Leggere il piumaggio
Le caratteristiche fisiche dei pinguini emergono con determinazione: i primissimi piani consentono di apprezzare l’impermeabilità del piumaggio, nonché le sue incredibili sfumature di colore accompagnate da sinuosi disegni che spiccano sul becco e alla base del capo. Proprio il piumaggio, elemento principale nell’individuazione di esemplari giovani, racconta molto a proposito degli ultimi arrivati e delle loro possibilità di sopravvivenza. “Nonostante l’inverno fosse alle porte – ha raccontato Davide – ci siamo trovati di fronte a molti esemplari nati da poco e tanti pinguini ancora intenti a covare. La maggior parte dei piccoli esemplari tardivi ha scarsissime possibilità di superare l’inverno antartico”. Tra i nuovi nati l’autore ha individuato e fotografato anche i più avvantaggiati, vale a dire quelli che presentavano le prime tracce del piumaggio degli adulti sotto al tipico piumino marrone dei giovanissimi. Quest’ultimo aiuta i piccoli a proteggersi dalle basse temperature, ma non è impermeabile, e non consente loro di immergersi e divenire completamente indipendenti e autosufficienti. Per gli uccelli che vivono in zone dal clima rigido la muta è un processo fondamentale, una selezione naturale che consente solo a un numero ristretto di individui di sopravvivere.
Biosecurity
Prima e dopo ogni tappa sulla terraferma, Davide ha dovuto seguire un rigido protocollo di biosicurezza, vale a dire adottare particolari misure per evitare qualsiasi tipo di contaminazione sia all’interno delle colonie animali, sia a bordo della nave. Tutti i membri della squadra, perciò, sono stati sottoposti a meticolosi processi di pulizia dell’abbigliamento e dell’attrezzatura. “Un giorno – racconta l’autore – ero intento a fotografare due pinguini reali (foto qui sotto, n.d.r.) sulla spiaggia di Stromness. Ero sdraiato a terra, come mi capita spesso di fare per cercare un punto di vista migliore, e solo dopo una buona mezz’ora di scatti mi sono reso conto di essermi accomodato su un abbondante rigurgito di foca. D’altronde in mezzo a quantità infinite di pinguini e altri animali, si sa, si può trovare di tutto. Va da sé che la mia procedura di biosecurity quel giorno ha richiesto parecchio tempo in più rispetto al resto del team”.
Con lo specchio e senza
Davide ha lavorato con una reflex full frame Canon Eos 5D Mark IV, abbinata a un obiettivo Tamron 15-30mm f/2,8, e con una mirrorless full frame Canon Eos R6 su cui ha adattato un Canon EF 300mm f/2,8 L IS II. Le due combinazioni gli hanno consentito di raccontare il soggetto a 360° gradi, partendo dall’interazione con l’ambiente per poi restringere il campo sulle caratteristiche comportamentali e fisiche della specie in generale e dei singoli individui in particolare, tra sfocature d’impatto che esaltano i soggetti e ne fanno apprezzare ogni dettaglio cromatico e strutturale.

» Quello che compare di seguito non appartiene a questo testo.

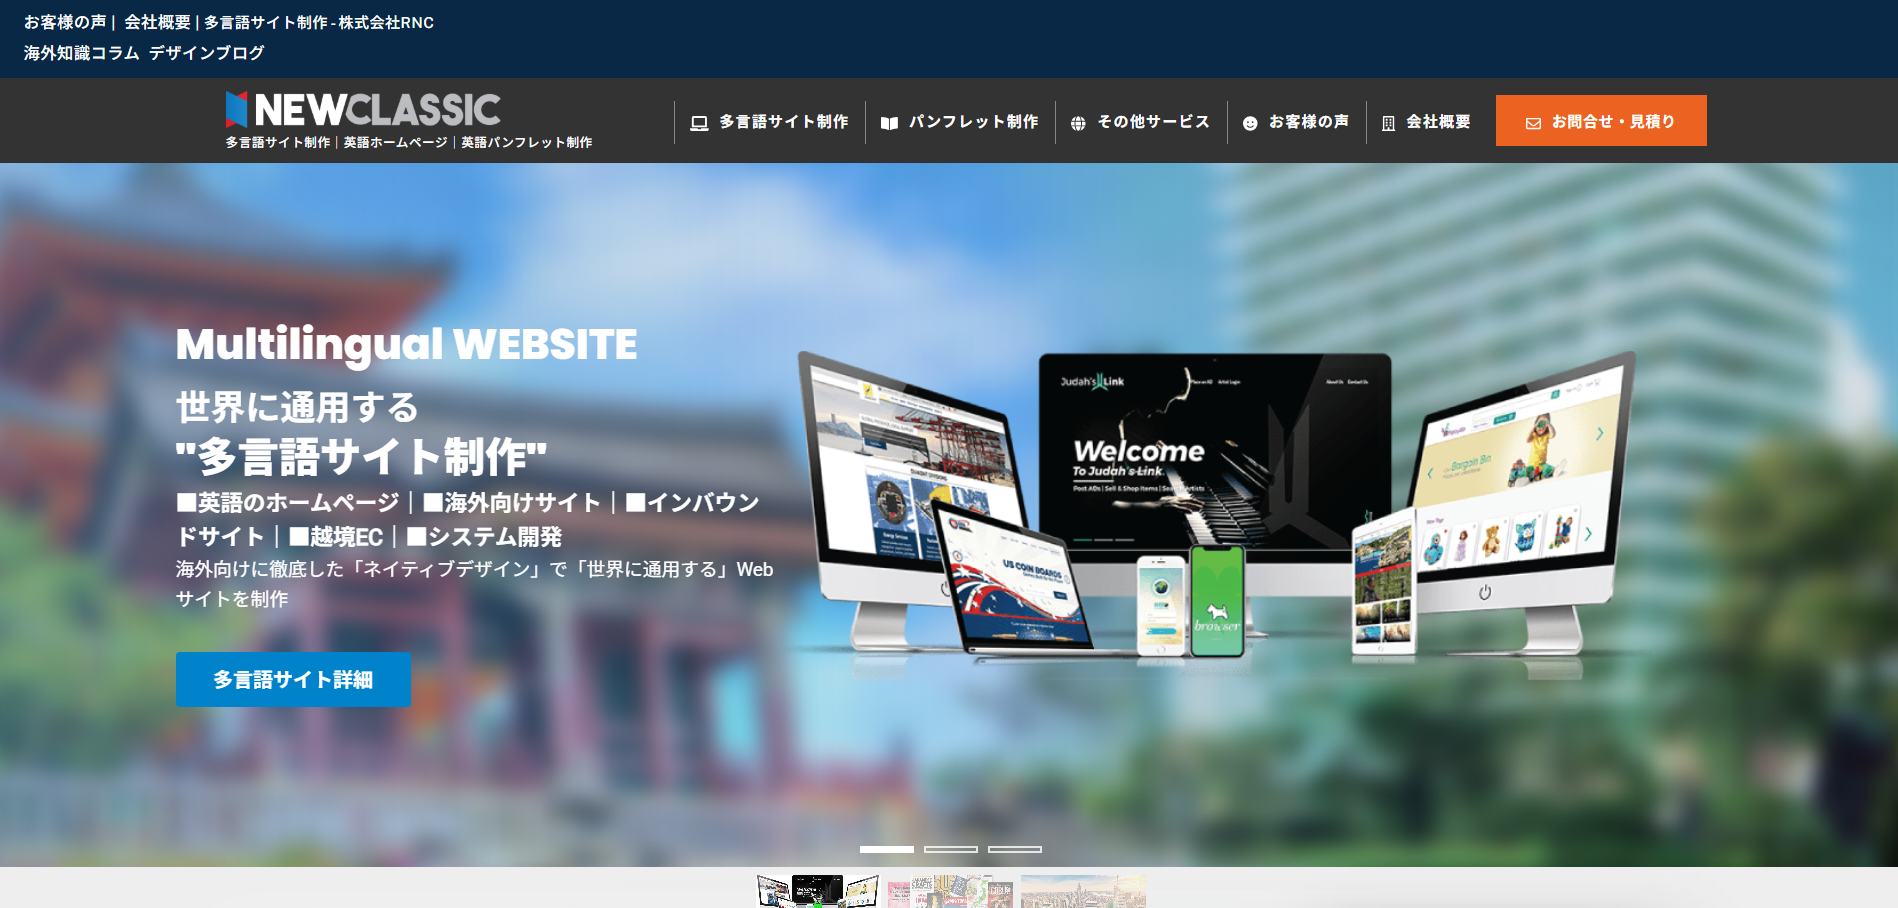Select the pamphlet collage thumbnail

[x=949, y=891]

Spesso l’autore ha esposto in priorità di diaframmi con selezione automatica della sensibilità ISO; in questo caso ha impostato una soglia di sicurezza per il tempo di esposizione (generalmente mai più lento di 1/500sec) e un intervallo per il valore ISO tra 100 e 12800. Si tratta di un “assetto” che gli consente di mettersi al riparo da problematiche connesse al mosso o al rumore fotografico, e di concentrarsi prevalentemente sulla composizione.